Никто в лагере толком не знал о старике ничего путного. Кроме того, разве, что был он нездешний, старовер из Керженских скитов. Как объявился года два тому, косматый, с котомкой, в кирзовых, точно откатанных из асфальта, сапогах, так и прижился у кухни: за хозяйственную помощь — то поднесёт с родника воды, то раков наловит, то притащит из бора кузовок грибов — сердобольные поварихи подкармливали его с кадетского стола. Офицеры против ничего не имели — им шла добавкой к казённым харчам грибная солянка и пунцовые раки.
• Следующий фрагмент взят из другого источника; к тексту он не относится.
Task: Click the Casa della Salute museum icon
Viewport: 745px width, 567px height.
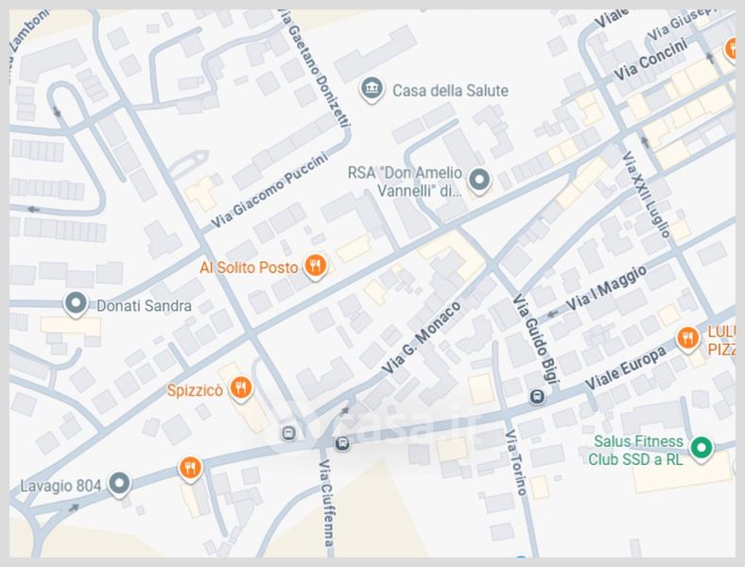Action: pyautogui.click(x=373, y=90)
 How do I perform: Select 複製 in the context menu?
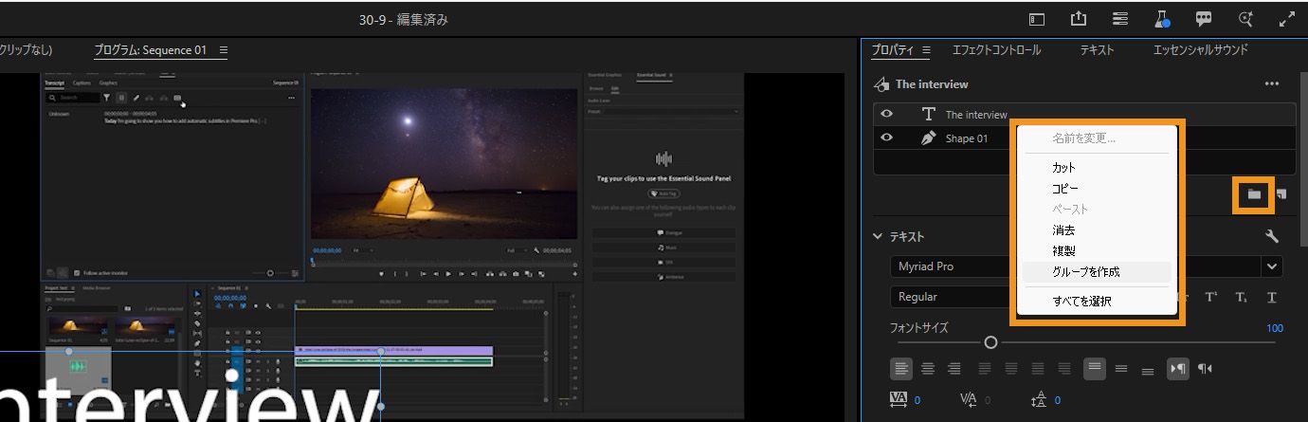click(1063, 250)
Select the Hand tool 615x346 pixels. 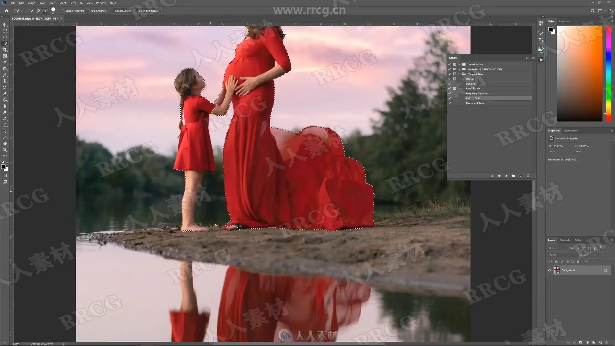click(5, 144)
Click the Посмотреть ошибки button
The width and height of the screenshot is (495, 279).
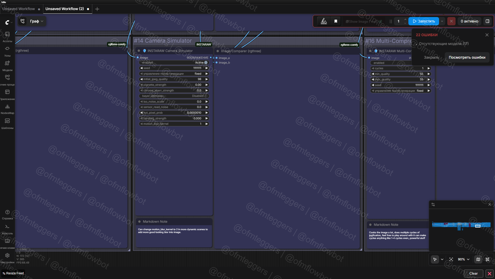[x=467, y=57]
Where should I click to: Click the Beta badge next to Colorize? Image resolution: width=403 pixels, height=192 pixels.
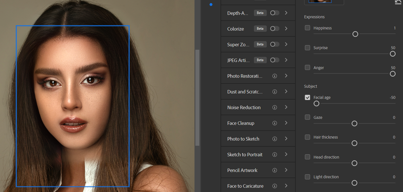260,29
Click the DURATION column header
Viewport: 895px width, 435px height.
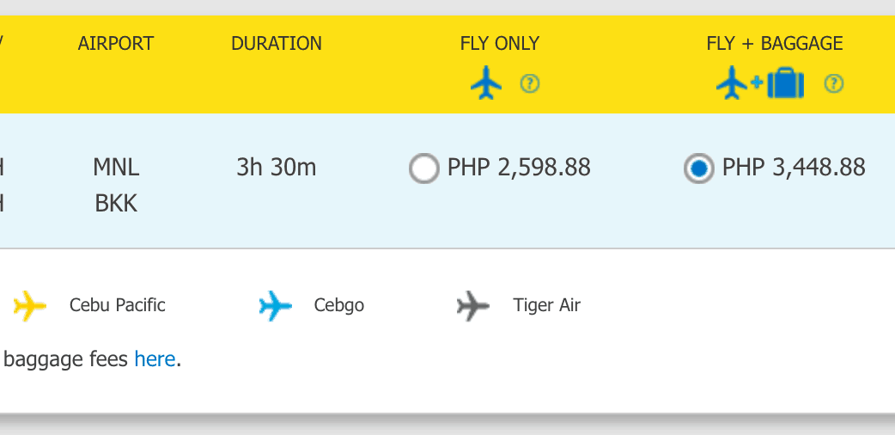coord(277,43)
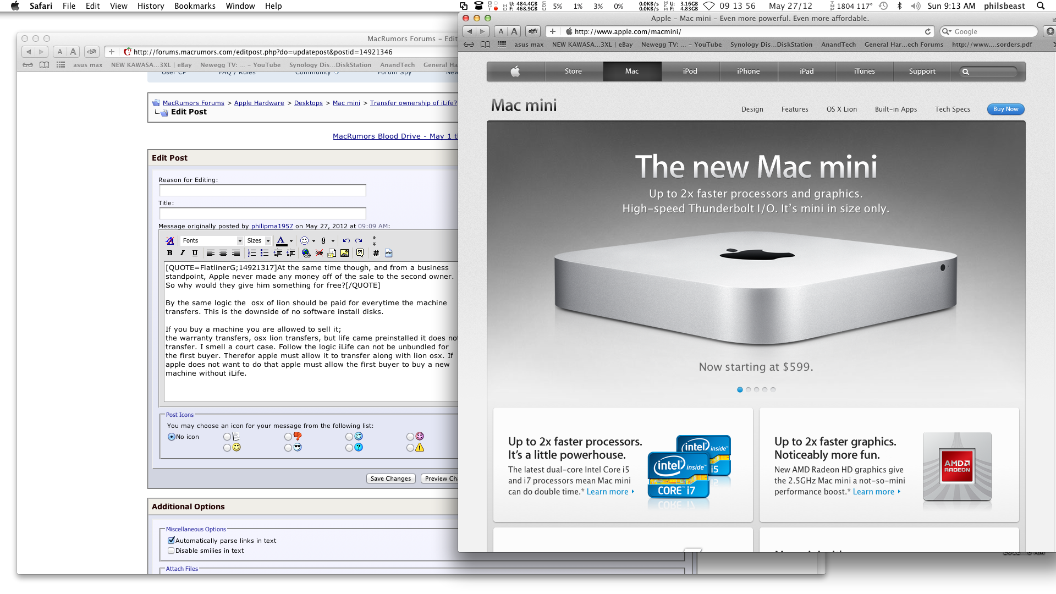This screenshot has height=594, width=1056.
Task: Click the italic formatting icon
Action: click(182, 253)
Был старик изжелта-сед, худ и не то чтобы сутул, но такого телесного устройства, при котором голова у человека глухо всажена в самые плечи. Лоб его был сплошь составлен из вертикальных морщин, словно по нему сверху вниз прошлись частыми граблями. Немало побродил старик по свету и рассказами о своих странствиях мог надолго увлечь как доверчивую стряпуху, так и бывалого каптенармуса. Иван приметил старика сразу, ещё с прошлого лета, когда тот начал мягко, но настойчиво выделять его из толпы стриженых курсантов — взглядом, улыбкой, неизменным вниманием и внятной для Некитаева, но едва ли заметной для остальных, готовностью к услуге. Какой ни потребуется. Порой вечерами, в часы, свободные от стрельб, марш-бросков, занятий рукопашным боем, возни с бронетехникой и уроков военного красноречия, Иван приходил в сторожку старика при кухне и слушал его удивительные истории. В сторожке пахло овчиной, сухими травами и дымом от слегка чадящей печки. Там тринадцатилетний кадет Некитаев узнал, что лоси отменные пловцы и без страха одолевают водою десятки вёрст; что с врагом они бьются не столько рогами, сколько копытами, причём, не по-лошадиному, лягаясь задними ногами, а гвоздят передними и не обеими разом, но попеременно — здорового молодого лося не одолеть ни волкам, ни медведю: волки загоняют сохатого лишь по насту, в глубоком снегу, где он вязнет и, выбившись из сил, становится добычей стаи. Там узнал он про кумжу — знатную рыбу, проходную морскую форель, что идёт осенью на нерест в бурные карельские реки; длиною она бывает до полусажени и до пуда весом, спина у неё чёрная, брюхо — золотое, бока — рябые, точно у озёрной пеструшки; не всякий рыбак её видывал, а кому посчастливилось — знает: на берегу кумжа, как оборотень, на глазах становится белой, и лишь когда совсем уснёт, вновь принимает прежний облик. Там он услышал о племени днепровских русалок, что обитают в низовьях за порогами: примечательны они тем, что живут в придонье, отчего вся их физика, и без того занятная, по образцу палтуса вывернута на одну сторону; было время, русалки эти за своё уродство, точно придворные карлы, вошли в моду, и едва ли не во всяком ресторане заведено было держать аквариум с днепровской диковиной; от того, должно быть, поголовье придонных русалок целиком почти извелось, и теперь племя их заповедано.